自動車セクターに新旋風!低価格帯EV向けの新技術「一発成形」とは

株式情報 マーケットニュース 国内情勢 日本株 2023.09.04

峯岸恭一 峯岸恭一

トヨタの「ギガキャスト」に続き自動車業界に続々と新しい技術が生まれています。

 

精密小型モーター大手の【6594】ニデックがEV生産のため新しい技術を開発していることが発表されました。

 

今回はこの「一発成形」がどんな技術なのか、将来的にどう市場に影響を与えるかを解説していきたいと思います。

 

EVボディ生産に向けた新技術「一発成形」とは?

 

車のボディは部品ごとに成形して、それを溶接等で組み上げて作成しています。

 

しかし今回ニデックが発表したのは大型プレス機による「一発成形」。

 

プレス機による加工自体は、現在でも幅広く使われている技術です。

しかし、ボディのような部品を一発で製造するというのは、初ではないでしょうか。

 

何故かというと、金属の平板から成形を行う際にかなり制限があるためです。

成形する際に、大きく変形させてしまうと割れやヒビなどが発生してしまいます。

成形を何回かに分けることによって、割れ等を防止することはできるが、それでも他の加工方法と比較すると自由度は低くなってしまいます。

 

しかし、プレス加工は他の加工方法と比較して生産性がかなり高いです。

通常のプレス機では1分間に40~50回程度の加工が可能です。

 

プレス加工のみでボディが出来るとなれば、他の方法と比べて大きく生産性が上がるため、EVの生産体制は大きく変わる可能性が高いでしょう。

 

一発成形は低価格帯EV向け

 

以前とりあげた、「ギガキャスト」という新しい鋳造技術と今回の「一発成形」を比較してみます。

 

まず、ギガキャストで使用する材料はアルミですが、一発成形は鋼板です。

 

現在、自動車のボディ素材として最もポピュラーなのは鋼板です。

他素材と比べて安いことや、修理がしやすいこと等がメリットとしてあげられます。

 

アルミは鋼板と比べると軽いため、燃費が良い等のメリットがあります。

しかし、アルミの生産には大量の電気が必要なため、鋼板より値段は高くなってしまいます。

そのため、アルミは高級車に多く使われています。

 

また、ギガキャストと比較して一発成形は生産性が高い可能性が高いです。

 

ギガキャストは成形する際に「アルミを型に注入」⇒「冷やして固める」⇒「型から取り出す」という作業を行うため、1つの部品を作るのに60秒~120秒かかると言われています。

 

一発成形については、まだ開発中ということで情報はありませんが、上述の通り通常のプレス機であれば1分間に40~50回の加工が可能です。

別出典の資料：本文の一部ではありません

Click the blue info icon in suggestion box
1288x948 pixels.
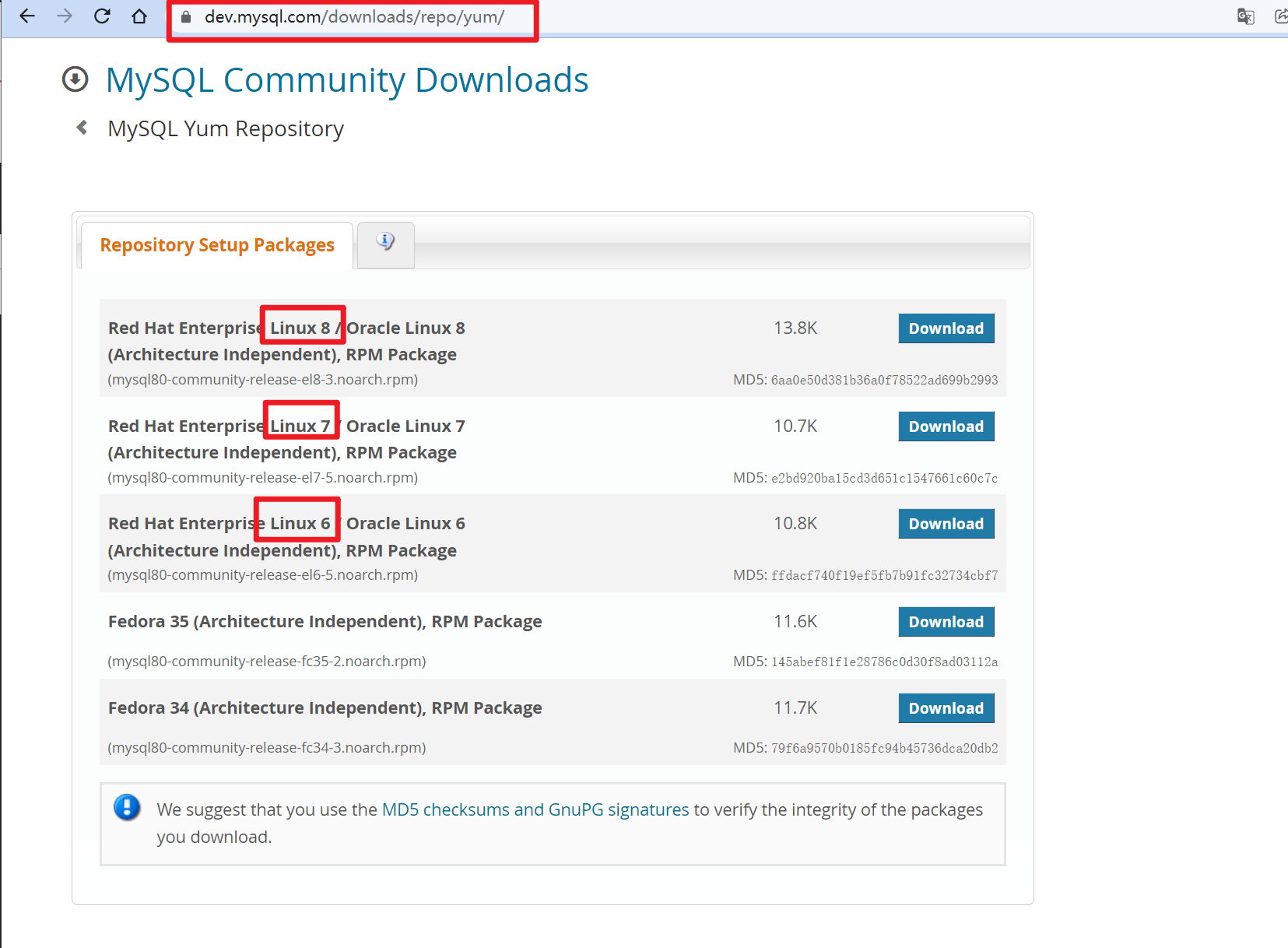(127, 807)
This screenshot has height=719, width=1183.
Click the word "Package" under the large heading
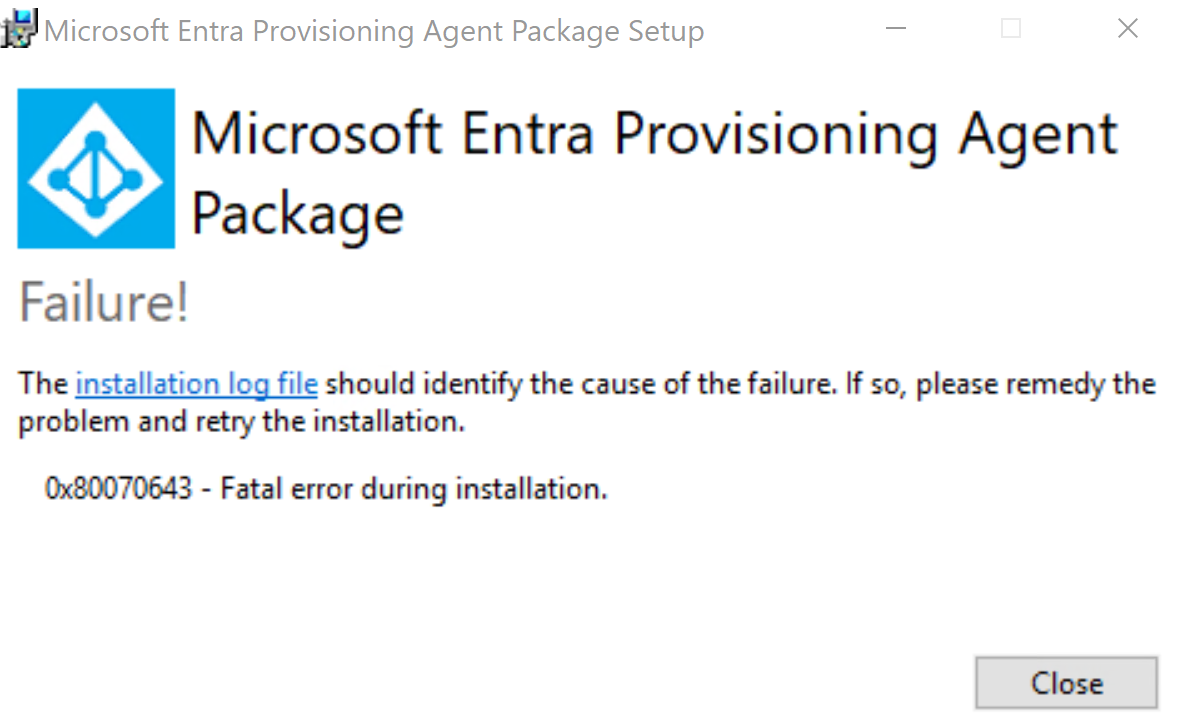[x=298, y=215]
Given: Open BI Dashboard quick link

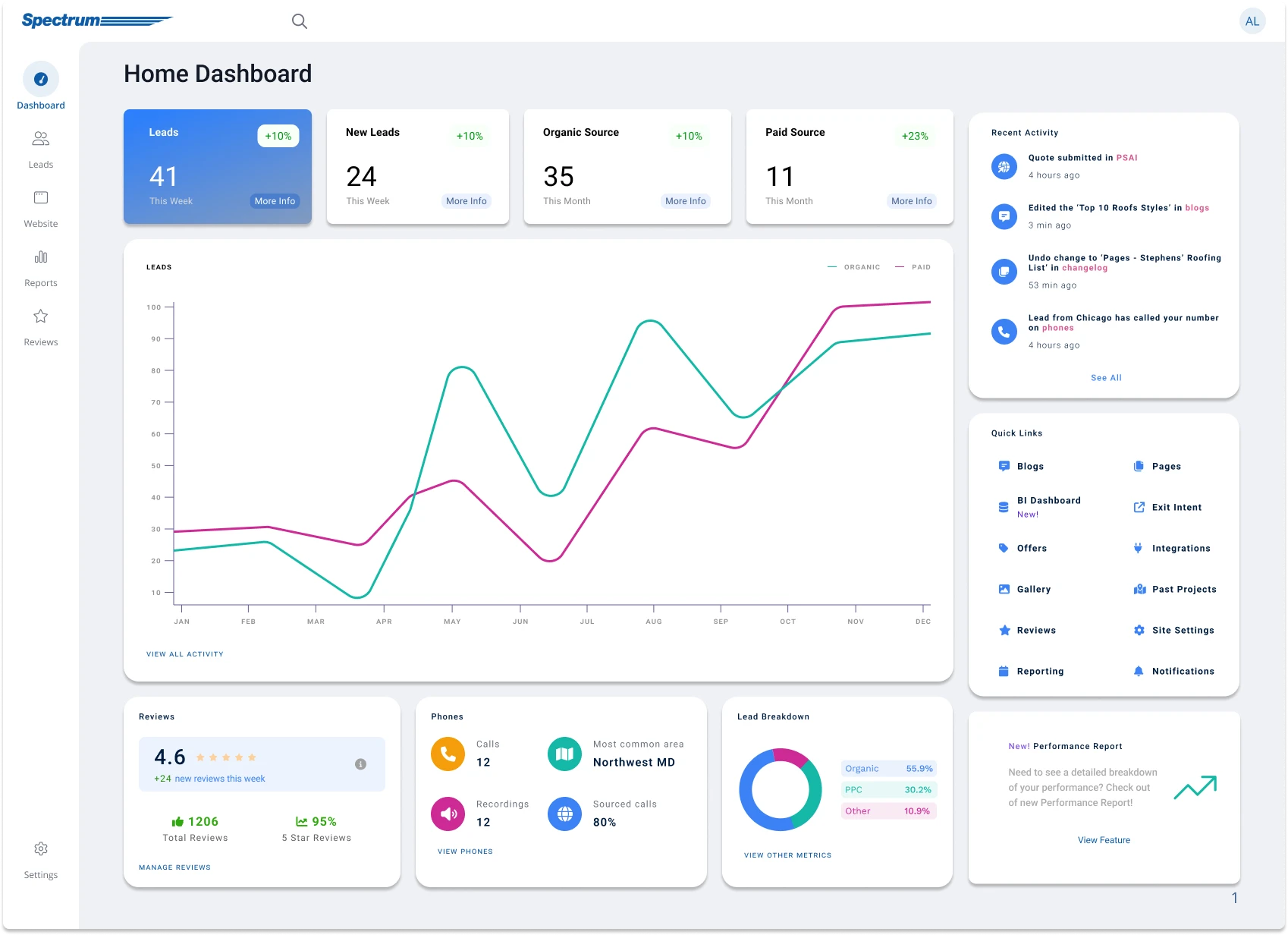Looking at the screenshot, I should pyautogui.click(x=1048, y=501).
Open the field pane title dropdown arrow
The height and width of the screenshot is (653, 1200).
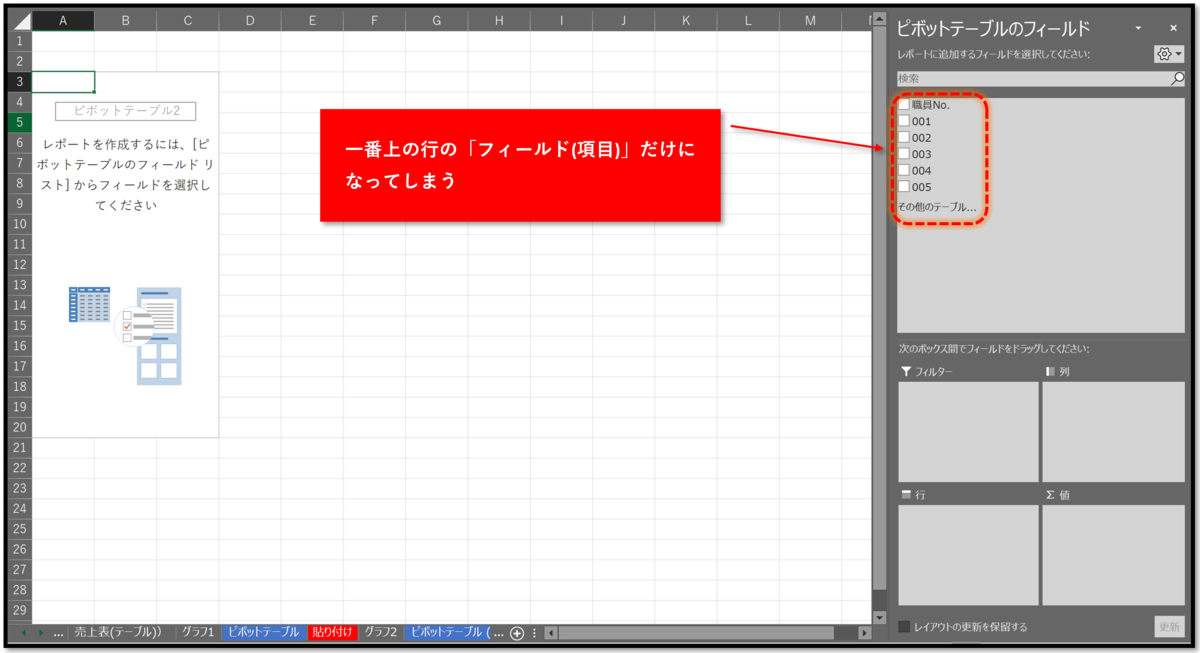click(x=1139, y=28)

プレス機が大きくなると、1回あたりの加工時間は伸びる傾向にありますが、それでもギガキャストより生産性が高いことが想定されます。

 

まだ、一発成形は開発段階のため、ボディのどこを作るかは不明です。

ですが、ギガキャストと同じ箇所を製作可能となれば、一発成形はコスト面で大きく有利をとれると見ています。

 

しかし、一発成形の対象は60~100万円の低速EVと発表しているため、トヨタの次世代EVで仕様を検討されているギガキャストとの需要の奪い合いは起こらない可能性が高いでしょう。

 

低価格帯EV生産技術として発展していく可能性が高い

 

一発成形は上述した通り、低速EVを対象とすると発表しています。


新興国などの車の潜在需要の高い国に低価格のEVを投入予定とのことです。

 

各国の自動車メーカーがしのぎを削っているEV市場を主戦場とするのではなく、別の戦場で売上を狙っていく形です。

 

次世代EV向けのギガキャスト、低価格帯EV向けの一発成形として今後発展していく期待は大きいと見ています。

 

低価格帯EV市場は日本ではまだまだ開拓が進んでいない市場ですが、ニデックの進出により大きく進展がある可能性もあります。

 

日本での販売は法規制が進んでいないため、すぐには厳しい状況ではありますが、軽自動車より手軽に買える自動車の需要は高いでしょう。

 

高性能なEVにばかり注目がいきますが、今後はローエンドEVにも徐々に注目が集まっていくと見ています。

 

「自動車」という日本株式市場でも大きな割合を占めるビッグマーケットの、更なる発展のきっかけにもなりそうですので、ニデックの低速EV市場での活躍にも注目していきましょう。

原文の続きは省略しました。